» Exercício proposto 1
Atualize os registros começando pela linha que contém "365). [155, 135]" e seguindo até a linha que contém "This screenshot has width=534, height=282.". Troque "GUI agent" por "UI agent" sem alterar mais nada e apresente somente essas linhas.
##### Texto extraído #####
A Rede de Triângulos, portanto, pretende ser uma forma de promover a saúde mental e física do nosso planeta. Diferentemente da grande maioria das práticas religiosas, a Grande Invocação de Triângulos estimula a compreensão da diversidade de crenças. Nela, nada se pede. É uma Invocação desinteressada, impessoal e universal. Os membros dos triângulos apenas procuram cooperar dentro do plano universal, com a consciência de que a boa vontade é a expressão, no coração humano, da vontade divina. E assim, cada um, aos poucos, vai-se descobrindo, dentro da sua própria tradição, como fonte de amor e luz espiritual. Cristo já dizia que onde dois ou mais se reunissem em seu nome, ali ele se faria presente. Em suma, a Grande Invocação de Triângulos procura valer-se desta idéia, que privilegia a idéia de rede social por oposição ao solipsismo. Ei-la, por fim:

A GRANDE INVOCAÇÃO

Do ponto de Luz na Mente de Deus
Flua luz às mentes dos homens.
##### Linhas armazenadas #####
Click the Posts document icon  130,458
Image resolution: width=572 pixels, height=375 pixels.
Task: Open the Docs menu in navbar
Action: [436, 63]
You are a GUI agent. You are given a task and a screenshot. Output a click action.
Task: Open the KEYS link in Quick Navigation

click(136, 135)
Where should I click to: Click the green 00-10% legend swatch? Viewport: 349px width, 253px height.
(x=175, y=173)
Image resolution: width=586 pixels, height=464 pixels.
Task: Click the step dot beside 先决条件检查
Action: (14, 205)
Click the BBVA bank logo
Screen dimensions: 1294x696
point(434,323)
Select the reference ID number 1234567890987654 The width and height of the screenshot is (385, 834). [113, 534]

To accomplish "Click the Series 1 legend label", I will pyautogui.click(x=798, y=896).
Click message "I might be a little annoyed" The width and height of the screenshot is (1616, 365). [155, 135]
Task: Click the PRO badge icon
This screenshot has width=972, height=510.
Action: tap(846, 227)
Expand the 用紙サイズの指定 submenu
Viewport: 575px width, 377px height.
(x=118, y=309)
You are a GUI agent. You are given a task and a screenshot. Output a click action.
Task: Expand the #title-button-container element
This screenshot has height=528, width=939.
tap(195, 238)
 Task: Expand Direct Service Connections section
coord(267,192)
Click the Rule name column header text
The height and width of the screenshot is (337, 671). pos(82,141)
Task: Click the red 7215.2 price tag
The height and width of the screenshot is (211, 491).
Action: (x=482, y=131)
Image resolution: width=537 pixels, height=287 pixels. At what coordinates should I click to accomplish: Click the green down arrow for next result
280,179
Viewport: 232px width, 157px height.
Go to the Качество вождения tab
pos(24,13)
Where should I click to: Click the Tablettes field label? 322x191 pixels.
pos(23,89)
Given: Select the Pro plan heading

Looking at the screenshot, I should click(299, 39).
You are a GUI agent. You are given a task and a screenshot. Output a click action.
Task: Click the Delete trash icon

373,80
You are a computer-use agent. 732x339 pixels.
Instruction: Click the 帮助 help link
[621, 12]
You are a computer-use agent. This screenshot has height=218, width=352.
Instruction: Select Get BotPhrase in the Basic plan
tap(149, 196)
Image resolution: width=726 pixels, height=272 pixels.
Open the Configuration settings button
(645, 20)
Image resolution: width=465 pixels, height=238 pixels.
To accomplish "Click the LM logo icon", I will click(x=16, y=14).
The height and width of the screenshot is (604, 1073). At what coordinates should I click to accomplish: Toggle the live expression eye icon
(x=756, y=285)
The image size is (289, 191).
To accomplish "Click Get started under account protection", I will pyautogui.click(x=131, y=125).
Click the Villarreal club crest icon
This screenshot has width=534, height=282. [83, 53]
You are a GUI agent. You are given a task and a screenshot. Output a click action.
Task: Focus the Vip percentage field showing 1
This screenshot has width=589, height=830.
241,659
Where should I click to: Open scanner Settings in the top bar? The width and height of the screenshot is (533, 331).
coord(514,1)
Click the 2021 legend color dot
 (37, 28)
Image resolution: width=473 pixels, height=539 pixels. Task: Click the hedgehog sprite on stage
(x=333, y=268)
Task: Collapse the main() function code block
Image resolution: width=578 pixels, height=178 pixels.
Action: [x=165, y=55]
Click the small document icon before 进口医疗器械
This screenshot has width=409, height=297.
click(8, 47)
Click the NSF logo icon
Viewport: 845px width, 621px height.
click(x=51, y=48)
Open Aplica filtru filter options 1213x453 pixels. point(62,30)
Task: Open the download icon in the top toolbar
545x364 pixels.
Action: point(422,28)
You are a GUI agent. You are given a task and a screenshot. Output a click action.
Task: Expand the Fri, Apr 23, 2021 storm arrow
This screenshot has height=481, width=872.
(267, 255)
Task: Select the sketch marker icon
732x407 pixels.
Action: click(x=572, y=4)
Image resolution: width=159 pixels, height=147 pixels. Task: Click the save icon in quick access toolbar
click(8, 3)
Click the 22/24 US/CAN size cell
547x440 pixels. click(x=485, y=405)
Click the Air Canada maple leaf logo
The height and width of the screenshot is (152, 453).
#####
» Exercício proposto 2
No texto sobre a Rede de Triângulos, como é definida a boa vontade?

» Resposta final 1
Click message "I might be a little annoyed" The width and height of the screenshot is (1616, 365). [155, 135]
Task: Click the PRO badge icon
This screenshot has width=972, height=510.
Action: tap(846, 227)
Expand the 用紙サイズの指定 submenu
Viewport: 575px width, 377px height.
(x=118, y=309)
You are a UI agent. You are given a task and a screenshot. Output a click action.
Task: Expand the #title-button-container element
This screenshot has height=528, width=939.
tap(195, 238)
 Task: Expand Direct Service Connections section
coord(267,192)
Click the Rule name column header text
The height and width of the screenshot is (337, 671). pos(82,141)
Task: Click the red 7215.2 price tag
The height and width of the screenshot is (211, 491).
Action: (x=482, y=131)
Image resolution: width=537 pixels, height=287 pixels. At what coordinates should I click to accomplish: Click the green down arrow for next result
280,179
Viewport: 232px width, 157px height.
Go to the Качество вождения tab
pos(24,13)
Where should I click to: Click the Tablettes field label? 322x191 pixels.
pos(23,89)
Given: Select the Pro plan heading

Looking at the screenshot, I should click(299, 39).
You are a UI agent. You are given a task and a screenshot. Output a click action.
Task: Click the Delete trash icon

373,80
You are a computer-use agent. 732x339 pixels.
Instruction: Click the 帮助 help link
[621, 12]
You are a computer-use agent. This screenshot has height=218, width=352.
Instruction: Select Get BotPhrase in the Basic plan
tap(149, 196)
Image resolution: width=726 pixels, height=272 pixels.
Open the Configuration settings button
(645, 20)
Image resolution: width=465 pixels, height=238 pixels.
To accomplish "Click the LM logo icon", I will click(x=16, y=14).
The height and width of the screenshot is (604, 1073). At what coordinates should I click to accomplish: Toggle the live expression eye icon
(x=756, y=285)
The image size is (289, 191).
To accomplish "Click Get started under account protection", I will pyautogui.click(x=131, y=125).
Click the Villarreal club crest icon
This screenshot has width=534, height=282. [83, 53]

» Resposta final 2
Como a expressão, no coração humano, da vontade divina.